Mariana Rodrigues: Yeah, our answers aren’t that different, Joseph. So I expected them to be more different, but I think you know, for me, a major learning was the importance of questions. Every story that Joseph told me throughout the book, there was this element of “I was told to do it this way,” but when I gave it more thought, I was like, “Wait, why don’t we do it that way? Wouldn’t that be easier, cheaper, simpler?” Whatever it might be.
I think that’s certainly a learning for healthcare. I think it’s a learning for every aspect of our lives, so that’s an important one, and then a second important learning for me was this idea of healthcare being so interconnected to all these other forces. We talk a lot in the book about these different geopolitical factors that influence where healthcare is today and where it used to be and where it will be in the future.
You know, geopolitics is such a lofty hard to define word, but in general like Joseph was saying, the world during the HIV AIDS pandemic was at a completely different geopolitical stance. It was much more open to sharing and collaboration, and now as we all know the world is in a different spot, and we saw the repercussions of that in COVID-19, and so understanding that when we see these challenges that we all face in a micro and macro level in healthcare that those challenges are coming from these like other root causes.
Be it geopolitical causes, where this kind of hesitation to globalize, I think, is really important context and perspective to finding a better way forward. So that was definitely a significant learning for me, and something that I hope that everyone reading this book can walk away with as well.

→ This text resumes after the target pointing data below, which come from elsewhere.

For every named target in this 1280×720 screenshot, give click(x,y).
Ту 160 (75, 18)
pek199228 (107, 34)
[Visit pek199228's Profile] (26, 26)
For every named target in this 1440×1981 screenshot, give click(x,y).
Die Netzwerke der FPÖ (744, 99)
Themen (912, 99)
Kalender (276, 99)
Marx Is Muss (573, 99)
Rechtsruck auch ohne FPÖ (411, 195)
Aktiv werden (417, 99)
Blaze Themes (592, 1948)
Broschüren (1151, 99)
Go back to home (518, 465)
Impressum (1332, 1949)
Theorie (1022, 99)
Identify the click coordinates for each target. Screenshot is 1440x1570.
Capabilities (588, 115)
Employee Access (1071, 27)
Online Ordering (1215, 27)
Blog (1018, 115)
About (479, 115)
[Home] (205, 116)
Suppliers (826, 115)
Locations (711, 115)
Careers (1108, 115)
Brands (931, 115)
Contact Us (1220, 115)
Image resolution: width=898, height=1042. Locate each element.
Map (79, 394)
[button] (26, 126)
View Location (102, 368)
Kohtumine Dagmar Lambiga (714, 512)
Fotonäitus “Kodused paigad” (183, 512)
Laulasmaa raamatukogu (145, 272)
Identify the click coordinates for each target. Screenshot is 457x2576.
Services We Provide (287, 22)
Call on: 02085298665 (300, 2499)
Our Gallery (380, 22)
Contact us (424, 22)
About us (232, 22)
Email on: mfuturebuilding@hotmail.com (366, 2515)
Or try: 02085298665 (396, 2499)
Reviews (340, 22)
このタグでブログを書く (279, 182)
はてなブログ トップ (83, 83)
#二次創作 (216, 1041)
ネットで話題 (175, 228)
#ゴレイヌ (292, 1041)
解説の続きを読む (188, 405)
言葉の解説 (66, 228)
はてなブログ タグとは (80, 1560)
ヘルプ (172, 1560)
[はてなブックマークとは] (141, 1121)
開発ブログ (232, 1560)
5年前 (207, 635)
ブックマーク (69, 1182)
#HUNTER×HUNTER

Hussein Al-Baiaty: Yeah, so powerful. I feel like you two were the perfect alignment of bringing this project forward because I just feel that the ideas behind, you know, when we talk about healthcare, you know, it is something people like, “Oh.” Like dread. You know, it’s like doing taxes, right? It’s like they just don’t want to deal with it, you just want someone else to deal with it, and it’s one of those things you’re absolutely right, Joseph.
You said this earlier like everything else has been more or less globalized like trading, the banking system, all these systems that we use on a regular basis, but the one thing I don’t have an app for is my general health, my general access to – which is changing obviously. It is changing in a way. I’ve talked to several different people in your position in the healthcare world, and they are driving that change, and it’s ever slow, of course, because there is so much restrictive policy in the healthcare world.
Because we all know that, you know, big pharma owns a lot of things, even own how we see them, right? The perspective and so once we break these barriers down, these walls and these boundaries down and start to realize that we’re all humans living on this beautiful planet and that we need to maintain our self and maintain the planet, and that all relates to health is such a big topic.
I am grateful that you came together to bring it forward. Joseph, Mariana, thank you for sharing your stories and experiences with our audience today. As far as I’m concerned, I’m always learning, and I am grateful that I got to speak with you today. The book is called, A World Undivided: A Quest for Better Healthcare beyond Geopolitics. Besides checking out the book, where can people find you, Joseph and Mariana, whether it be LinkedIn or your website, where can people find you?
Mariana Rodrigues: Yeah, sure. So I think the best place to find us is joseph-saba.com and on LinkedIn as well.
Hussein Al-Baiaty: Beautiful. Well, thanks again so much for coming on the show today. This is Author Hour, I appreciate you two so, so much. Have a wonderful day.
Dr. Joseph Saba: Thank you.
Mariana Rodrigues: Thank you so much.
Dr. Joseph Saba: Thank you for having us.